3.      Desain kurikulum
Desain kurikulum adalah suatu pengorganisasian tujuan, isi serta proses  belajar  yang  akan  diikuti  peserta  didik  pada  berbagai  tahap perkembangan pendidikan. Beberapa ahli menyebut isitilah ini dengan organisasi kurikulum. Muhaimin menyatakan bahwa yang dimaksud dengan organisasi  kurikulum  adalah  struktur  program  kurikulum  yang  berupa kerangka umum program-program pendidikan atau pengajaran yang hendak disampaikan kepada peserta didik guna tercapainya tujuan pendidikan atau pengajaran yang ditetapkan. Secara lebih sederhana, Nasution merumuskan bahwa organisasi kurikulum adalah pola atau bentuk bahan pelajaran disusun dan disampaikan kepada murid.[16]
Berdasarkan pada apa yang menjadi “Fokus Pengajaran”, sekurang- kurangnya dikenal tiga pola desain kurikulum[17], yaitu :
a.       Subject Centered Design, suatu desain kurikulum yang berpusat pada bahan ajar.
b.      Learner Centered Design, suatu desain kurikulum yang mengutamakan peranan siswa (minat dan kebutuhan siswa).
c.       Problem  Centered  Design,  desain  kurikulum  yang  berpusat  pada masalah-masalah yang dihadapi dalam masyarakat

4.      Konsep kurikulum Pendidikan Agama Islam Integratif
Kurikulum integratif yang dimaksud adalah bentuk kurikulum yang benar-benar menghilangkan batas-batas antara  berbagai  mata  pelajaran.  Mata  pelajaran-mata  pelajaran  dilebur menjadi satu dan disajikan dalam bentuk unit. Dari pengertian ini dan ciri-ciri unit sebagaimana telah dijelaskan di atas, mengimplikasikan bahwa seluruh mata  pelajaran  dipelajari  secara  simultan  dalam  suatu  waktu  untuk memecahkan suatu masalah. Jadi faktor yang menyatukan antara beberapa mata pelajaran adalah masalah tersebut.

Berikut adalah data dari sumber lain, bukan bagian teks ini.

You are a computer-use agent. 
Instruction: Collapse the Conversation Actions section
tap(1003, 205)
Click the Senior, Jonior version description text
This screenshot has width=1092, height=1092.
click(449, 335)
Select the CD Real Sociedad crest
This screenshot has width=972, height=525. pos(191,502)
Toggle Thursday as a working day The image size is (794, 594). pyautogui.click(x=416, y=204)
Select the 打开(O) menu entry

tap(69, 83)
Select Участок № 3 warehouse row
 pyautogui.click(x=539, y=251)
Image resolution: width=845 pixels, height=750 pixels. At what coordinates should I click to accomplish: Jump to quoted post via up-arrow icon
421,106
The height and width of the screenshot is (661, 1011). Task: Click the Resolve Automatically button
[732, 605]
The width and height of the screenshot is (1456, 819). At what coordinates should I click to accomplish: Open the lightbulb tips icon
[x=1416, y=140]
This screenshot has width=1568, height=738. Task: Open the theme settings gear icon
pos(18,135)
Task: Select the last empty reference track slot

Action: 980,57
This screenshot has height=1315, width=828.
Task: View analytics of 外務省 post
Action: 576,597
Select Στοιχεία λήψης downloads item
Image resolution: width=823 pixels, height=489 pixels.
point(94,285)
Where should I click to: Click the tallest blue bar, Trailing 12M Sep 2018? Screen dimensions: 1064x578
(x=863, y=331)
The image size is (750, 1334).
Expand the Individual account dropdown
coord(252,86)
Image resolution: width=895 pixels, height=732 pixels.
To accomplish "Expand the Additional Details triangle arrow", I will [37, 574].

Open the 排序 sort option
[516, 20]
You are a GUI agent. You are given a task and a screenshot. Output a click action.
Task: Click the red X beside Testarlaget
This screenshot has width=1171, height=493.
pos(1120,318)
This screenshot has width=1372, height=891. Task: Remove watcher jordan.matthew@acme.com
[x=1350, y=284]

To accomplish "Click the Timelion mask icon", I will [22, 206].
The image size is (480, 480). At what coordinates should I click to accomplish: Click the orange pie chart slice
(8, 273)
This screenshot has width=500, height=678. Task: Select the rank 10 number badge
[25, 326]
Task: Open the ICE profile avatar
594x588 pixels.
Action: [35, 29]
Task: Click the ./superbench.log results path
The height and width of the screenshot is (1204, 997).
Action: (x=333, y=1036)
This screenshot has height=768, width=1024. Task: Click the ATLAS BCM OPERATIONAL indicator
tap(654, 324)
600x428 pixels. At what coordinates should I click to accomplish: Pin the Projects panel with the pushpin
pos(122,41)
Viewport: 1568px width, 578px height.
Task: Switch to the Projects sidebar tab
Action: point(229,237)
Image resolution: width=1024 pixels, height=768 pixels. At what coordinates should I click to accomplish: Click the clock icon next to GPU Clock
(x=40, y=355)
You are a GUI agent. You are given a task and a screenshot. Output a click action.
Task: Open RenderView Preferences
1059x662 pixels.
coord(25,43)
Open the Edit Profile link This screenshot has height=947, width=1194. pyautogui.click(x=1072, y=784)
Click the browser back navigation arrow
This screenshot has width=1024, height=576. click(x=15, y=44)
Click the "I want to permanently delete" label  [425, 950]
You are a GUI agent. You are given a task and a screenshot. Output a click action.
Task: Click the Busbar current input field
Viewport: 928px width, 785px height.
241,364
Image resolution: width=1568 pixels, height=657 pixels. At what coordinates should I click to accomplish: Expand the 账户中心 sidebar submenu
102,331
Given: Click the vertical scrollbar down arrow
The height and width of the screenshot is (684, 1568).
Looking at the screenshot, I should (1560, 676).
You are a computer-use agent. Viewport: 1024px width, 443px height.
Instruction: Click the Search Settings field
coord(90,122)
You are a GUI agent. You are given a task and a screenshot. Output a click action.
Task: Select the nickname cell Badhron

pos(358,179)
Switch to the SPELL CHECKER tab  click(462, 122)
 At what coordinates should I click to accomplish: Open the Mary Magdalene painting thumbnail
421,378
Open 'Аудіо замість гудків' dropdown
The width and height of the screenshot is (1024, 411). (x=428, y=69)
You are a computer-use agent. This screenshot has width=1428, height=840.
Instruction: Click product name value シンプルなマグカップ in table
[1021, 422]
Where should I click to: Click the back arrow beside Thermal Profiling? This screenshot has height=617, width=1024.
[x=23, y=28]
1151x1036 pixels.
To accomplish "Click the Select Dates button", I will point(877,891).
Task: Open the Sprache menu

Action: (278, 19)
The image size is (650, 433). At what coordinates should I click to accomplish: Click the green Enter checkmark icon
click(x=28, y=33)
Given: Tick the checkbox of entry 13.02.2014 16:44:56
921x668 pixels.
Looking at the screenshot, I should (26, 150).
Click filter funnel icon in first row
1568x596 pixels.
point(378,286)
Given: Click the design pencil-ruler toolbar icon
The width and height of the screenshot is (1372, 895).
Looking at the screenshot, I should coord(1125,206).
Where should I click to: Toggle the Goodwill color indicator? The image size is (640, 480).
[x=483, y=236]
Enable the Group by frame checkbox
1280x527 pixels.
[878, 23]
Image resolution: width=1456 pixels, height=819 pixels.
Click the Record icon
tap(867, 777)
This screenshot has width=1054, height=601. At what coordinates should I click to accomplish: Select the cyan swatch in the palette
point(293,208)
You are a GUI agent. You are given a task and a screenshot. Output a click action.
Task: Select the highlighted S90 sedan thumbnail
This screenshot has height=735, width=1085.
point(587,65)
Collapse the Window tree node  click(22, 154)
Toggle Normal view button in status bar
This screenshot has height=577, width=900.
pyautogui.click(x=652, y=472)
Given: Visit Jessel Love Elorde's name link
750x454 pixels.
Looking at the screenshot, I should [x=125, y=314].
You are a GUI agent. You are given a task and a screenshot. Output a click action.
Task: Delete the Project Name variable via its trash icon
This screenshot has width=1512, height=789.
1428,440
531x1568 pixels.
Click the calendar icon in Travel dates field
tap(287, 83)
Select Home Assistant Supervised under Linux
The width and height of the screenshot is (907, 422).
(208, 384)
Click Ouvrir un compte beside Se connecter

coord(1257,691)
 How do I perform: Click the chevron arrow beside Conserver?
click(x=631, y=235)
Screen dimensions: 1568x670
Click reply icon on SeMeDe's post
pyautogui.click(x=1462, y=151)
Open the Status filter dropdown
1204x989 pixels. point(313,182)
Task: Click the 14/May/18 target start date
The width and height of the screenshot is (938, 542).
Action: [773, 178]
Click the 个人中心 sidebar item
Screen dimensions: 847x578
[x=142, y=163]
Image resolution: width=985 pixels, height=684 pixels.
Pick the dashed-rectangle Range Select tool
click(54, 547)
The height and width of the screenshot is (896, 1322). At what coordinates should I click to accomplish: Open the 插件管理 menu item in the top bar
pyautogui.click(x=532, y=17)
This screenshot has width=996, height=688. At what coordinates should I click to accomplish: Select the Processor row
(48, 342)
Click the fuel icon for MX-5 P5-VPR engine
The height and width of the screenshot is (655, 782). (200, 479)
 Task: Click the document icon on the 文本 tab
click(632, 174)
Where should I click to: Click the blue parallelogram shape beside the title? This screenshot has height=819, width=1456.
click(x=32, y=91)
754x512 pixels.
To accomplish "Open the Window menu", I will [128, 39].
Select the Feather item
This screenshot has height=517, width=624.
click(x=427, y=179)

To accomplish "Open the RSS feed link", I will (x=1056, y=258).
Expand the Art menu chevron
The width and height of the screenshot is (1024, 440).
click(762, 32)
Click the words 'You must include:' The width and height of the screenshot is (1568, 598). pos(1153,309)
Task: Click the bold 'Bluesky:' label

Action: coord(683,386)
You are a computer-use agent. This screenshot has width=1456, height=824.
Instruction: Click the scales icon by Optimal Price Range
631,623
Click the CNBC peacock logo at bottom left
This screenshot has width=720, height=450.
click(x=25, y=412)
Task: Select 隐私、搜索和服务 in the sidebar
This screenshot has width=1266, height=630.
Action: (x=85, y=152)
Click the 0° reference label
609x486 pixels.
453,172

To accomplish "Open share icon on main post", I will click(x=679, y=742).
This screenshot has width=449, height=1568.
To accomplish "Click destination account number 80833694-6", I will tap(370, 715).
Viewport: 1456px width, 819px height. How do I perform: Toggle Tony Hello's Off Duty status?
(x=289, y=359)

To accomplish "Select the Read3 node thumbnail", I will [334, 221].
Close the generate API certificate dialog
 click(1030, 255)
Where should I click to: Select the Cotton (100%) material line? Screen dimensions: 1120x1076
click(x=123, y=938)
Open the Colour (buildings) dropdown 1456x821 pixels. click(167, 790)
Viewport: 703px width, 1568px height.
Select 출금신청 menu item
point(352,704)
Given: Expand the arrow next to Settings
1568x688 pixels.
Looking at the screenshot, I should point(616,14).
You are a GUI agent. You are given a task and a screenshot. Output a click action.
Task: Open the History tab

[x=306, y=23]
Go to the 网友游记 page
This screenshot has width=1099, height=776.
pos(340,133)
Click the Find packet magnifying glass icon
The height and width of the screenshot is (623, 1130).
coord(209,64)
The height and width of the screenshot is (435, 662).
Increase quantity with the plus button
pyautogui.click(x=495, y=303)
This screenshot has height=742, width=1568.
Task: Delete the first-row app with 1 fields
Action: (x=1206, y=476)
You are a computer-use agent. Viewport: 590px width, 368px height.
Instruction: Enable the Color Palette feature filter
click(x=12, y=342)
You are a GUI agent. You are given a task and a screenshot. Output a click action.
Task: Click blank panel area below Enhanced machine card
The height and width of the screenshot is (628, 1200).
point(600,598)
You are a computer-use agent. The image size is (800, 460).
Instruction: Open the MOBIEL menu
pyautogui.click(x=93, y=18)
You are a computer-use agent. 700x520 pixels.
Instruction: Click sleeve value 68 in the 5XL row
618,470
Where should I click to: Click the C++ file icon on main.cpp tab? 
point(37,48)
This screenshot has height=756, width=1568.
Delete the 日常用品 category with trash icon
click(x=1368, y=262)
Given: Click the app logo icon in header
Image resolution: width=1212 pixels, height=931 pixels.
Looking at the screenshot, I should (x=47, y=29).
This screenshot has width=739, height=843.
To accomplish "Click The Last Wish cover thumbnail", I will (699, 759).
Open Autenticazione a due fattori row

C.    Pendekatan PAI Integratif
Dalam implementasi pembelajaran pai integrasi, seorang guru akan mengintegrasikan antara imtak dan iptek. Jadi seorang guru, dalam hal ini harus dapat membuat peserta didik, senyaman mungkin dalam pembelajaran untuk menerima pelajaran yang di berikan oleh seorang pendidik. Integrasi antara Imtak dan Iptek ini bisa dilakukan apabila terdapat 3 hal: [18]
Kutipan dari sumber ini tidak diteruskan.